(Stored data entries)

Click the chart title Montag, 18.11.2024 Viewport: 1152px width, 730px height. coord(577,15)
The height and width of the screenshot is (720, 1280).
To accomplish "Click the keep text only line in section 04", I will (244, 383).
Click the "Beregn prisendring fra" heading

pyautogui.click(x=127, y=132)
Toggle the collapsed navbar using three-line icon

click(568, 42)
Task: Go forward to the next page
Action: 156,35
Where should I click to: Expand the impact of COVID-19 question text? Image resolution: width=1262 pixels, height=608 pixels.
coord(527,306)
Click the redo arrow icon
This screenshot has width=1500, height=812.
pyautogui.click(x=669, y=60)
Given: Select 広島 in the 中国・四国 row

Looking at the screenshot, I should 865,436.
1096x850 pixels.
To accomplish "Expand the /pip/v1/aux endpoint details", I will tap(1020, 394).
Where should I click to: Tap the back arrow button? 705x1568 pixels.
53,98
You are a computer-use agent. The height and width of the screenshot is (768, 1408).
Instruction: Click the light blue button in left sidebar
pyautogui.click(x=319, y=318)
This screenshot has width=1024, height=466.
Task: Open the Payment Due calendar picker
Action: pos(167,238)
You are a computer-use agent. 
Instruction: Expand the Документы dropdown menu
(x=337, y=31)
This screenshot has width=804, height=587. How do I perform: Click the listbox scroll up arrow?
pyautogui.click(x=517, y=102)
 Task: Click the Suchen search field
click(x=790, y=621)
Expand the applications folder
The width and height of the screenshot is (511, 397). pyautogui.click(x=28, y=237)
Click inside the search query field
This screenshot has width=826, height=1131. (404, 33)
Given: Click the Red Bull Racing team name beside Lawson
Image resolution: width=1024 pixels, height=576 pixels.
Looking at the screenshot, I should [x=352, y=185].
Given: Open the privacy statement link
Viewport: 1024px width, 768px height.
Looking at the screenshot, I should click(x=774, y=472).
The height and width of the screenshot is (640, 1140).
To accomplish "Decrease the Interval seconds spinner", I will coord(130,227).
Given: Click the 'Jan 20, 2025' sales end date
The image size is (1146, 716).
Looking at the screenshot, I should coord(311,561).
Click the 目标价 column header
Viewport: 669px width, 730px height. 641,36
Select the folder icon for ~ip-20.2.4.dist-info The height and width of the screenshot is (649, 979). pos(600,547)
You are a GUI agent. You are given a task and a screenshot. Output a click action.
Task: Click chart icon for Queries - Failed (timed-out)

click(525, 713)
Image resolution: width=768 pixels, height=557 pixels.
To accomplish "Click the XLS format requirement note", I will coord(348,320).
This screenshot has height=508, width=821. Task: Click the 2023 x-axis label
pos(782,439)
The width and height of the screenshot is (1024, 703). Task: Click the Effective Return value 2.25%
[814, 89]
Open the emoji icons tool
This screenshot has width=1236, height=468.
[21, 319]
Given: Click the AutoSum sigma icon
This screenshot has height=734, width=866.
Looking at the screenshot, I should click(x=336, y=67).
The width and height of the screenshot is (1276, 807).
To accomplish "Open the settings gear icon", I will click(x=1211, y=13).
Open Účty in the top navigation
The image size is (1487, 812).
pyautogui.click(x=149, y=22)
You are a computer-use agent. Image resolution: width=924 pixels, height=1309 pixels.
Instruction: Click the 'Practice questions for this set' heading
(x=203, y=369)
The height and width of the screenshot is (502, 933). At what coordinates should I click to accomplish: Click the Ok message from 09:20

**EXERCISE DESCRIPTION:** All the entries are to be set down exactly as they appear.

**ANSWER FOR THE TASK:**
Click the chart title Montag, 18.11.2024 Viewport: 1152px width, 730px height. coord(577,15)
The height and width of the screenshot is (720, 1280).
To accomplish "Click the keep text only line in section 04", I will (244, 383).
Click the "Beregn prisendring fra" heading

pyautogui.click(x=127, y=132)
Toggle the collapsed navbar using three-line icon

click(568, 42)
Task: Go forward to the next page
Action: 156,35
Where should I click to: Expand the impact of COVID-19 question text? Image resolution: width=1262 pixels, height=608 pixels.
coord(527,306)
Click the redo arrow icon
This screenshot has width=1500, height=812.
pyautogui.click(x=669, y=60)
Given: Select 広島 in the 中国・四国 row

Looking at the screenshot, I should 865,436.
1096x850 pixels.
To accomplish "Expand the /pip/v1/aux endpoint details", I will tap(1020, 394).
Where should I click to: Tap the back arrow button? 705x1568 pixels.
53,98
You are a computer-use agent. The height and width of the screenshot is (768, 1408).
Instruction: Click the light blue button in left sidebar
pyautogui.click(x=319, y=318)
This screenshot has width=1024, height=466.
Task: Open the Payment Due calendar picker
Action: pos(167,238)
You are a computer-use agent. 
Instruction: Expand the Документы dropdown menu
(x=337, y=31)
This screenshot has width=804, height=587. How do I perform: Click the listbox scroll up arrow?
pyautogui.click(x=517, y=102)
 Task: Click the Suchen search field
click(x=790, y=621)
Expand the applications folder
The width and height of the screenshot is (511, 397). pyautogui.click(x=28, y=237)
Click inside the search query field
This screenshot has width=826, height=1131. (404, 33)
Given: Click the Red Bull Racing team name beside Lawson
Image resolution: width=1024 pixels, height=576 pixels.
Looking at the screenshot, I should [x=352, y=185].
Given: Open the privacy statement link
Viewport: 1024px width, 768px height.
Looking at the screenshot, I should click(x=774, y=472).
The height and width of the screenshot is (640, 1140).
To accomplish "Decrease the Interval seconds spinner", I will coord(130,227).
Given: Click the 'Jan 20, 2025' sales end date
The image size is (1146, 716).
Looking at the screenshot, I should coord(311,561).
Click the 目标价 column header
Viewport: 669px width, 730px height. 641,36
Select the folder icon for ~ip-20.2.4.dist-info The height and width of the screenshot is (649, 979). pos(600,547)
You are a GUI agent. You are given a task and a screenshot. Output a click action.
Task: Click chart icon for Queries - Failed (timed-out)

click(525, 713)
Image resolution: width=768 pixels, height=557 pixels.
To accomplish "Click the XLS format requirement note", I will coord(348,320).
This screenshot has height=508, width=821. Task: Click the 2023 x-axis label
pos(782,439)
The width and height of the screenshot is (1024, 703). Task: Click the Effective Return value 2.25%
[814, 89]
Open the emoji icons tool
This screenshot has width=1236, height=468.
[21, 319]
Given: Click the AutoSum sigma icon
This screenshot has height=734, width=866.
Looking at the screenshot, I should click(x=336, y=67).
The width and height of the screenshot is (1276, 807).
To accomplish "Open the settings gear icon", I will click(x=1211, y=13).
Open Účty in the top navigation
The image size is (1487, 812).
pyautogui.click(x=149, y=22)
You are a computer-use agent. Image resolution: width=924 pixels, height=1309 pixels.
Instruction: Click the 'Practice questions for this set' heading
(x=203, y=369)
The height and width of the screenshot is (502, 933). At what coordinates should I click to accomplish: Click the Ok message from 09:20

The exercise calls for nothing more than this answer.